● WHAT TO PRODUCE
Nothing but the records, copied exactly and stripped of pictures, should be in the answer.

INFORMATION below:

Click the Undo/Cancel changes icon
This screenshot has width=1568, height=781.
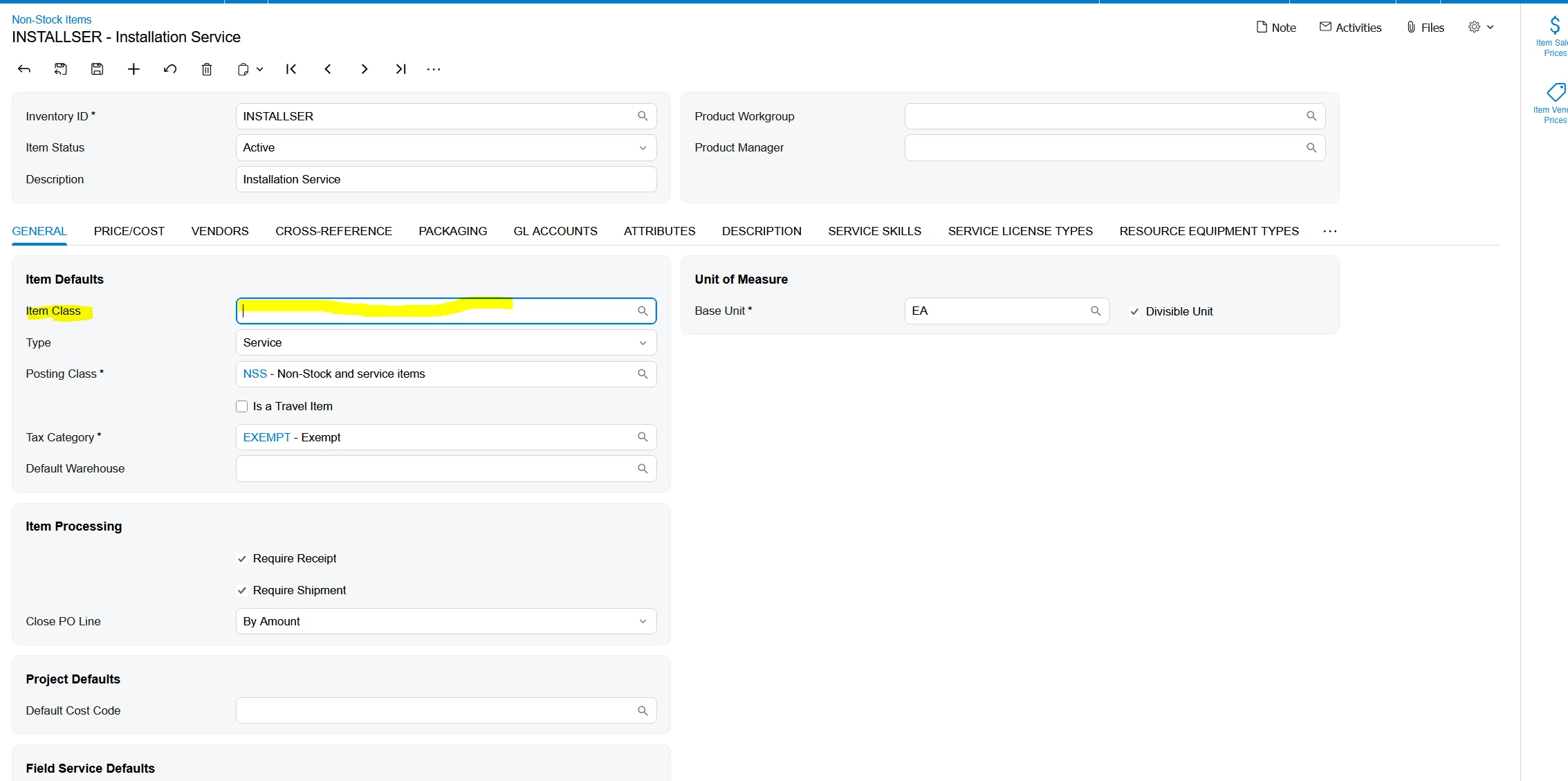coord(170,69)
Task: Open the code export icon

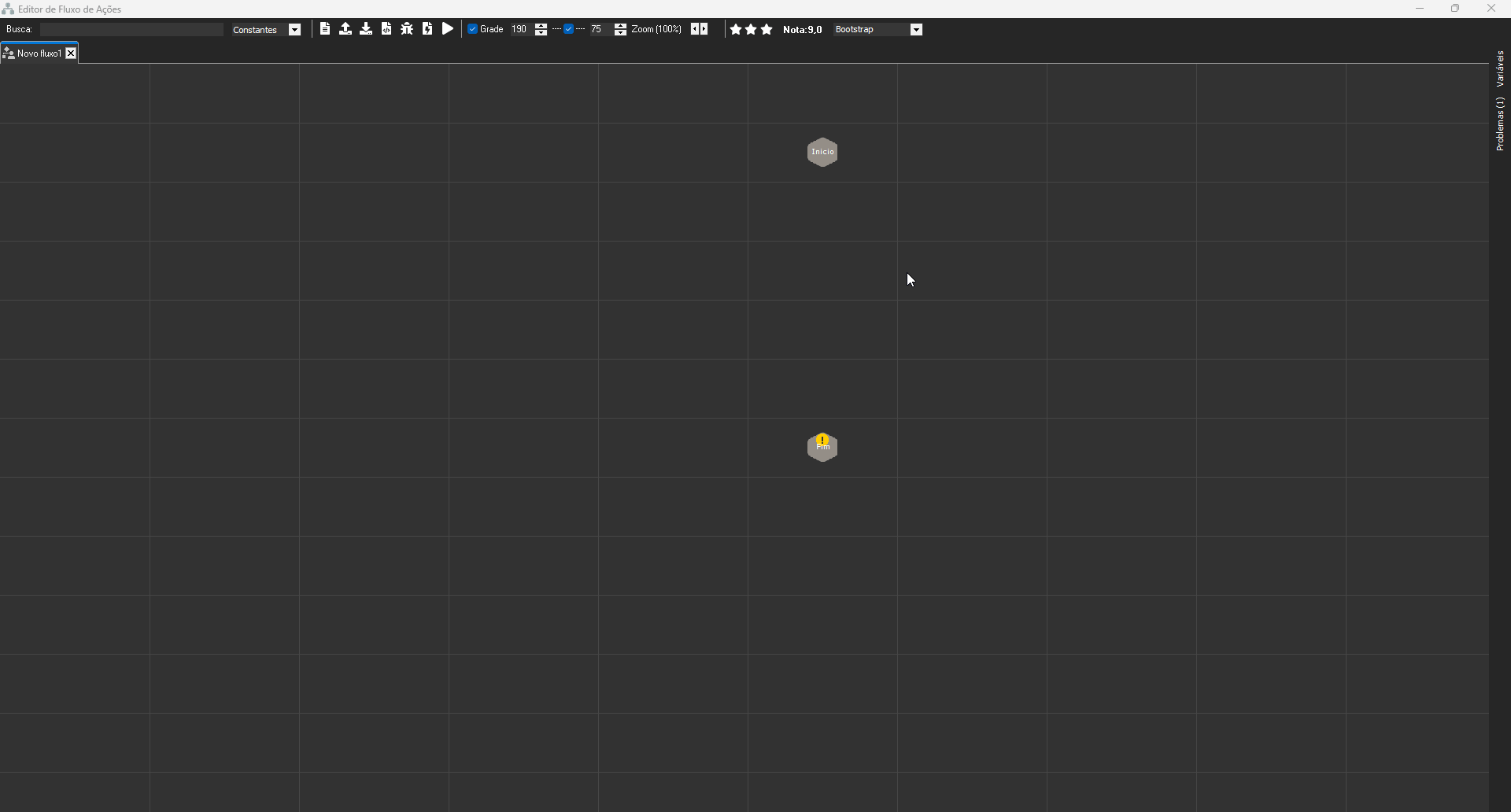Action: [x=387, y=29]
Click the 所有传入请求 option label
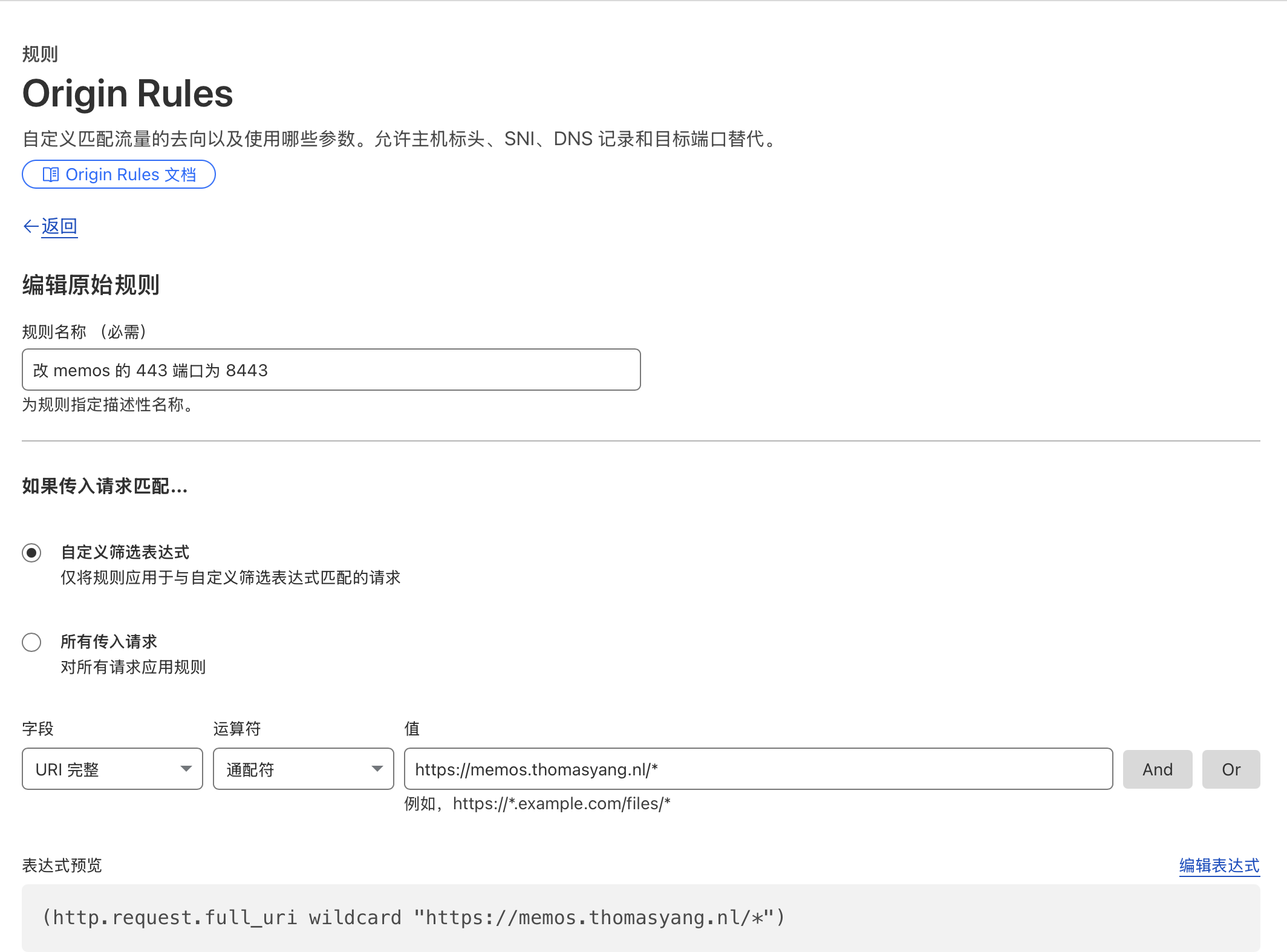This screenshot has width=1287, height=952. (x=109, y=642)
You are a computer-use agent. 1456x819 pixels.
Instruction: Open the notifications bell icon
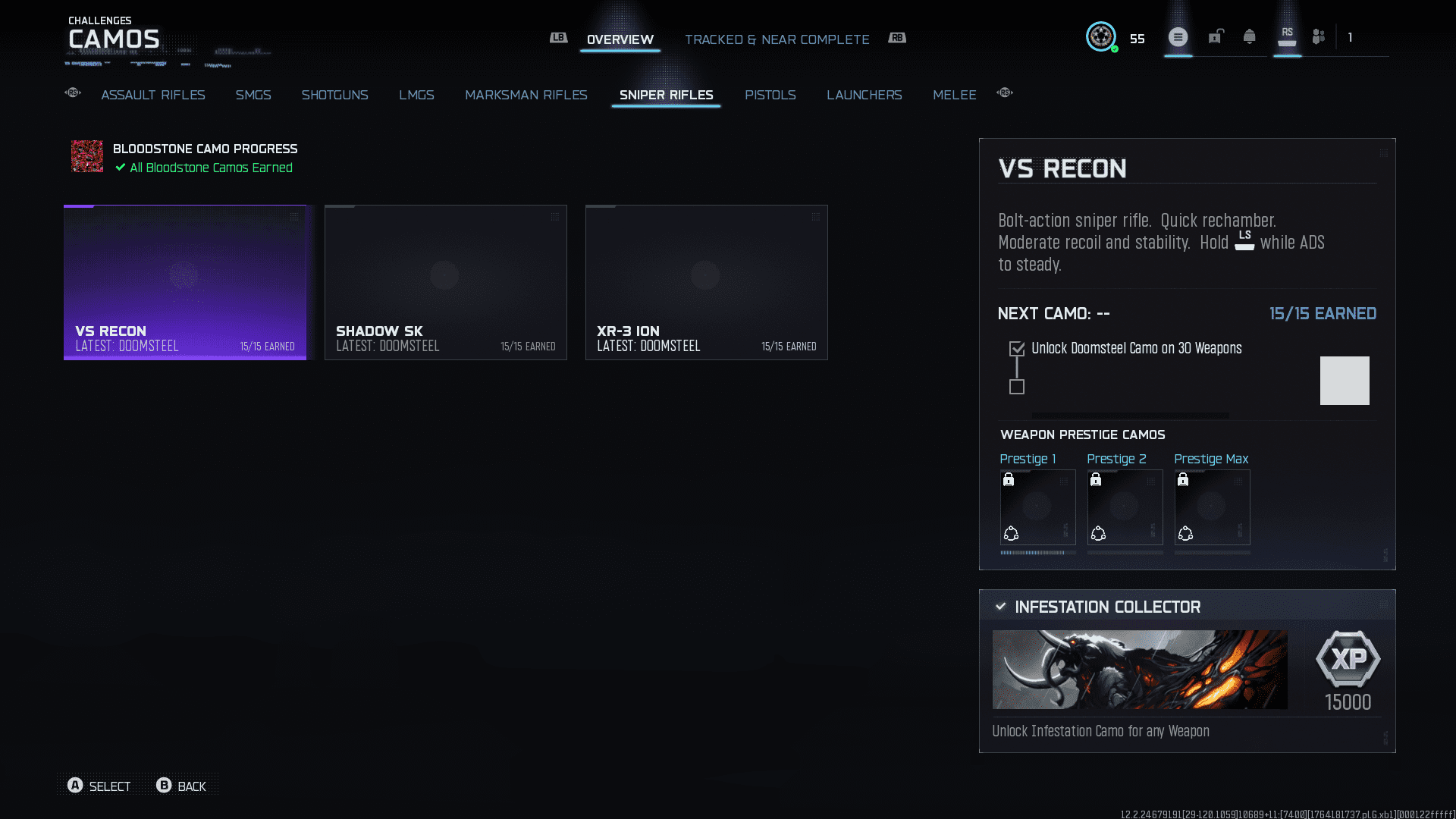1249,37
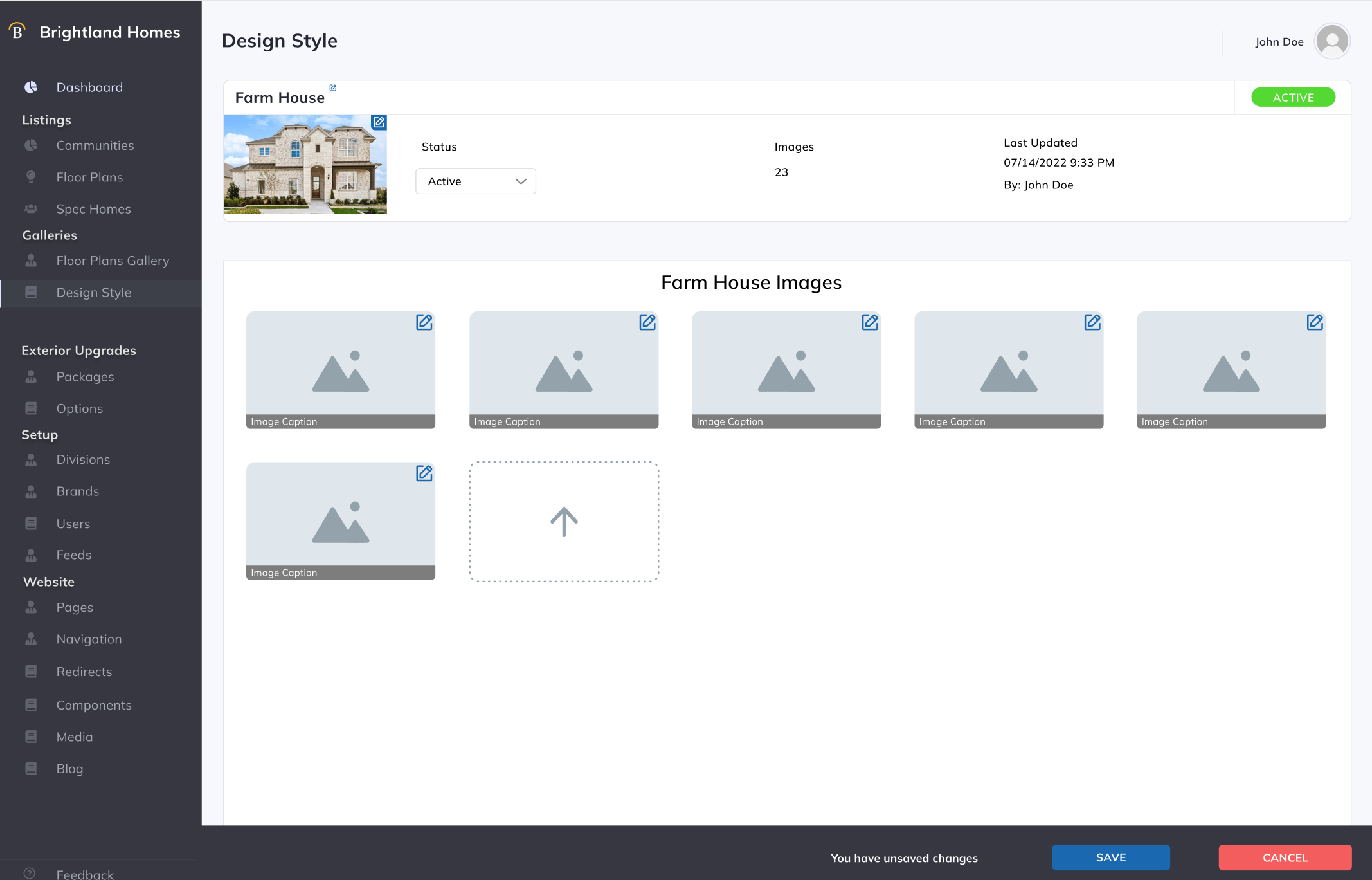Open the Feedback link in the sidebar

click(84, 874)
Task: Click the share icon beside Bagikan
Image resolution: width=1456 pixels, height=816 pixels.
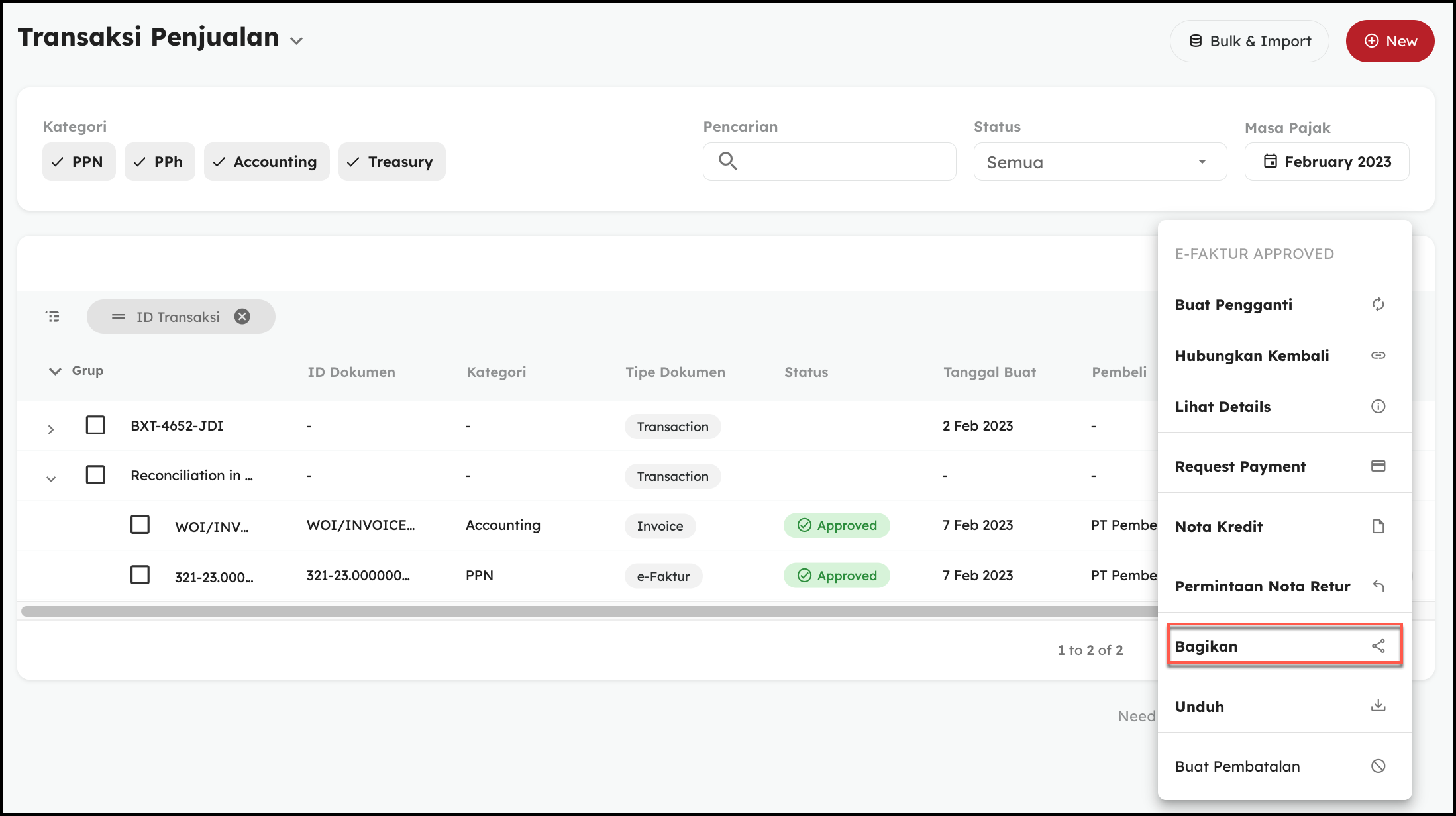Action: (x=1378, y=646)
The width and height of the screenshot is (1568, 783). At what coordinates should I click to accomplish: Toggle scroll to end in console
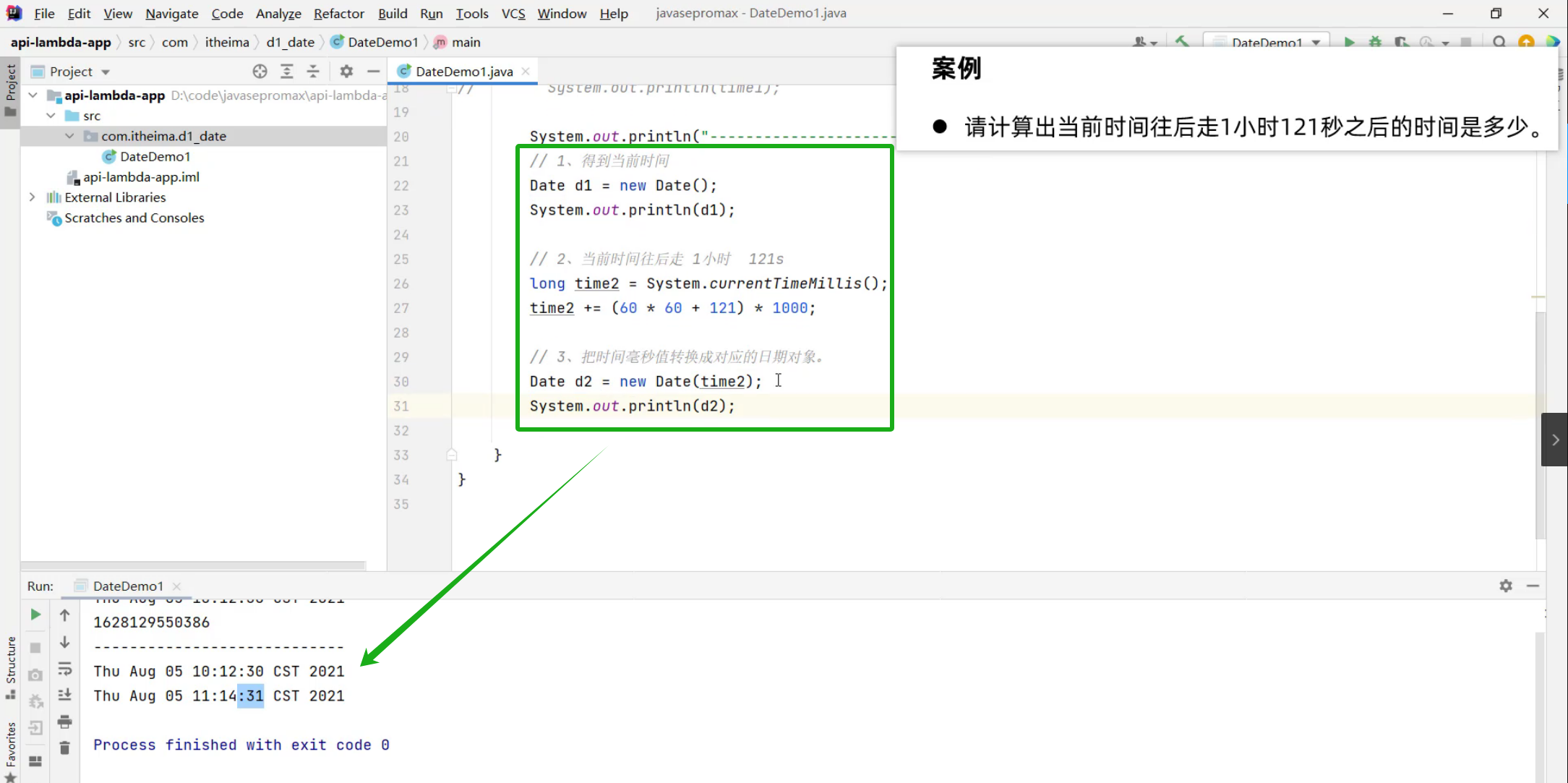pyautogui.click(x=65, y=695)
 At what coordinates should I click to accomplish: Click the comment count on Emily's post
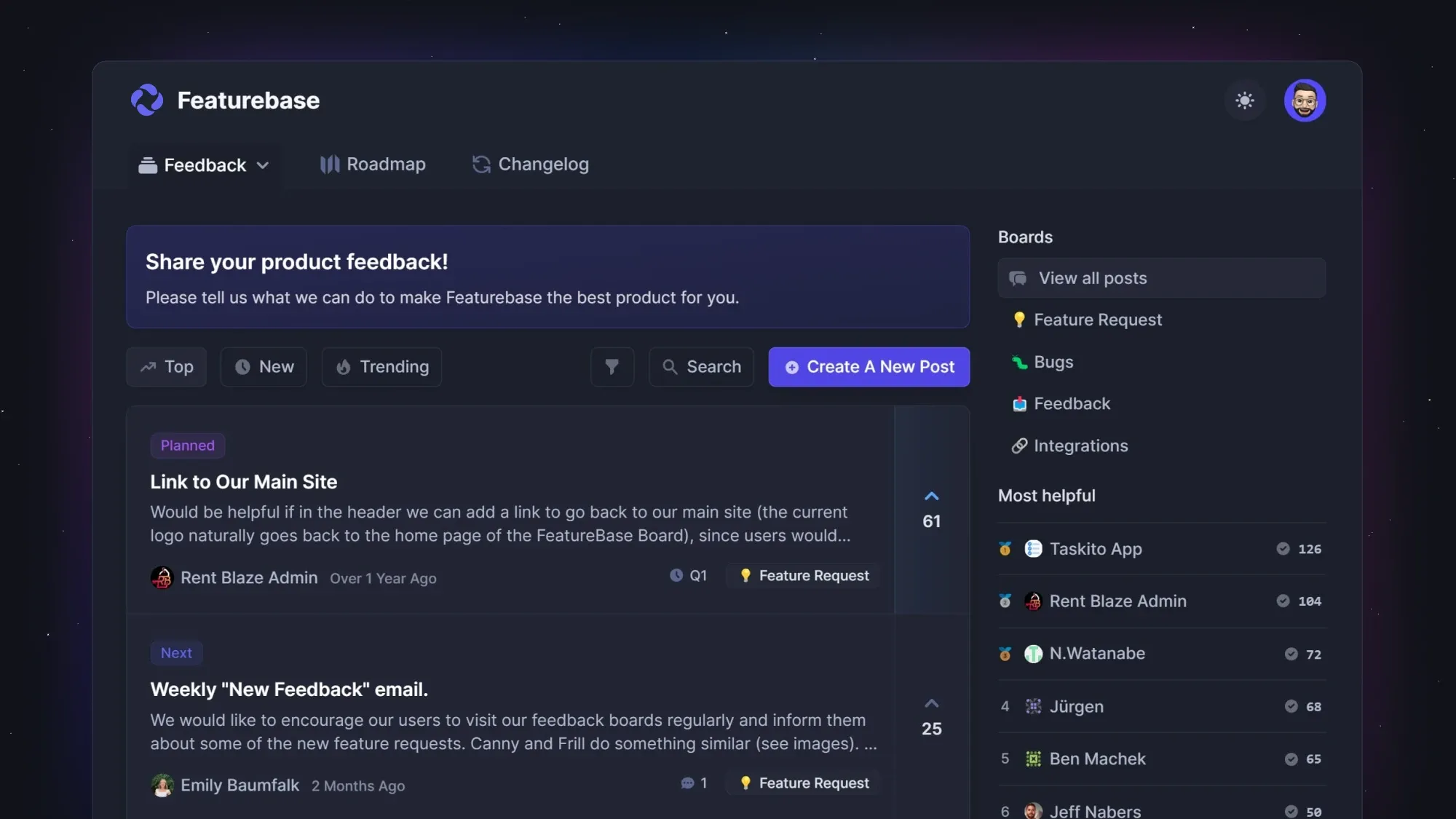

End of INFORMATION.

● ANSWER TO THIS PROBLEM
Click the Undo/Cancel changes icon
This screenshot has width=1568, height=781.
coord(170,69)
Task: Open the code export icon

Action: [x=387, y=29]
Click the 所有传入请求 option label
This screenshot has width=1287, height=952. (x=109, y=642)
You are a computer-use agent. 1456x819 pixels.
Instruction: Open the notifications bell icon
1249,37
Open the Feedback link in the sidebar

click(84, 874)
Task: Click the share icon beside Bagikan
Image resolution: width=1456 pixels, height=816 pixels.
Action: (x=1378, y=646)
The width and height of the screenshot is (1568, 783). At what coordinates should I click to accomplish: Toggle scroll to end in console
pyautogui.click(x=65, y=695)
 At what coordinates should I click to accomplish: Click the comment count on Emily's post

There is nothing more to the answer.